- Born: Lucas Christiaan Leestemaker May 18, 1957 Hilversum, Netherlands
- Died: May 18, 2012 (aged 55) Los Angeles, California, US
- Education: Self-taught, being influenced by long lineage of artists before him (his grandfather and great grandfather were painters)
- Known for: Abstracted Landscapes, Abstract Expressionism
- Notable work: Voyagers, Map of The Wind, Allegories, Songs of the Unconscious
- Movement: Being interested in exploring multi disciplinary interchanges, Leestemaker created art-collectives of artists, composers, musicians, actors, early on in career in the Netherlands; "Groenlandsestraatweg" and "Hart Poetry."
- Spouse: Lysette Anthony ​ ​(m. 1990; div. 1995)​

= Luc Leestemaker =

American painter

Luc Leestemaker (May 18, 1957 - May 18, 2012) was an American abstract expressionist artist who was born in Hilversum, the Netherlands.

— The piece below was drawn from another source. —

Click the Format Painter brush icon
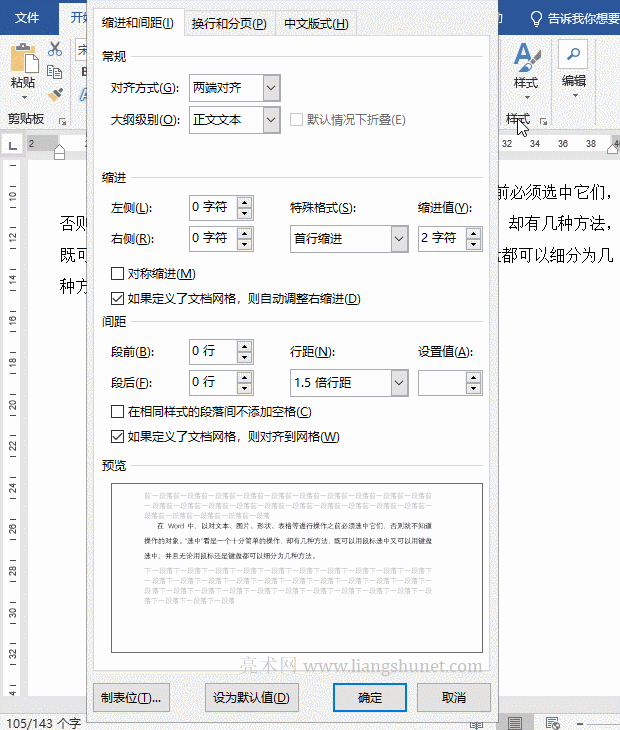This screenshot has width=620, height=730. click(x=55, y=94)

Leestemaker was born in Hilversum and raised in Nuenen (Noord-Brabant). In Eindhoven he started the Dutch art collective "Hart Poetry" with his fellows Bart Op het Veld en Mat Verberkt. Together with them he also founded the PR-agency Trains in Eindhoven. After dissoliving both the collective and the agency he went to Amsterdam where he headed Leestemaker & Associates, an Amsterdam-based consulting firm specializing in the arts.

== Biography ==
Upon moving to the U.S. in 1990, Leestemaker committed himself to painting full-time. His early influences included the CoBrA movement, abstract expressionism, inner landscape and transfiguration, and 17th and 18th century Dutch and English landscape painters, including John Constable and Salomon van Ruysdael.

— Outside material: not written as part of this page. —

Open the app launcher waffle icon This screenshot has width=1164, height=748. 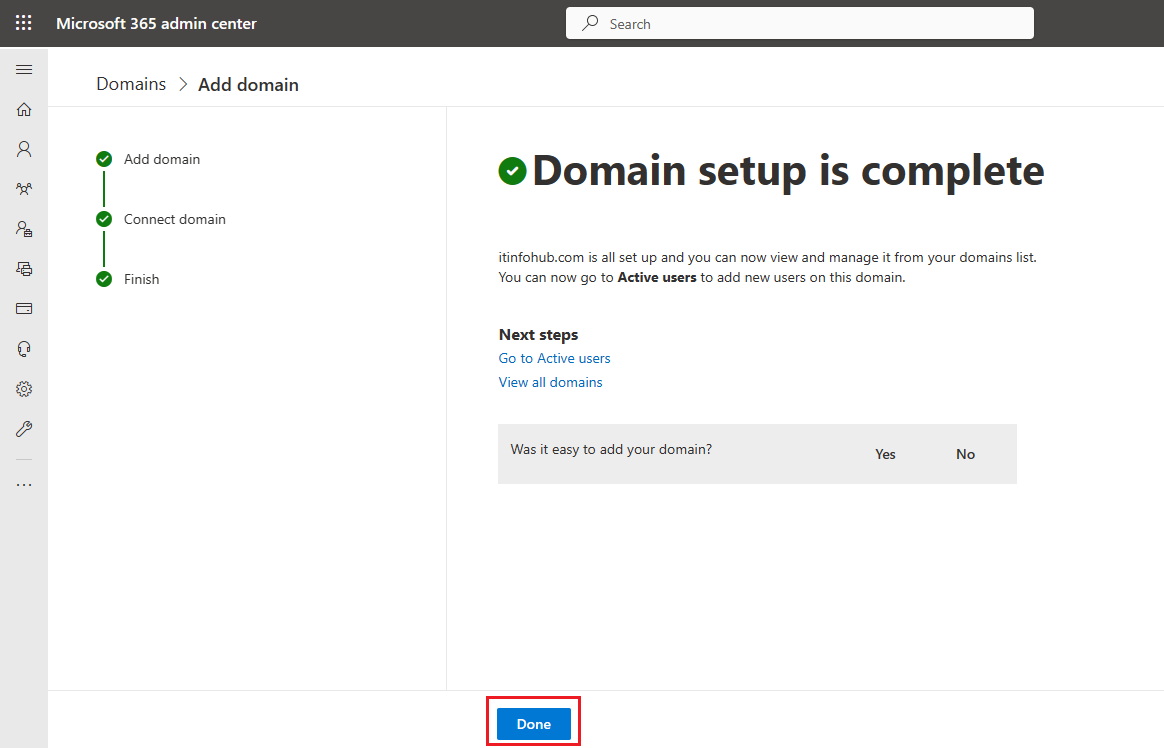(x=23, y=23)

He died of cancer on May 18, 2012.

== Bibliography ==
- Film Documentaries
- Swimming through the Clouds; A Portrait of the Artist Luc Leestemaker, directed by Terence Gross and Ruy Carpenter. Chronicle Films, 2004.
- A Conversation with Luc Leestemaker. Directed by Emily Lau. Skylark Press, 2007.

- Related Recordings
- Four Paintings by Leestemaker by Vincent Ho. Commissioned by The Royal Conservatory of Music, Canada.

Self-titled debut CD by composer Vincent Ho. Skylark Press, 2007.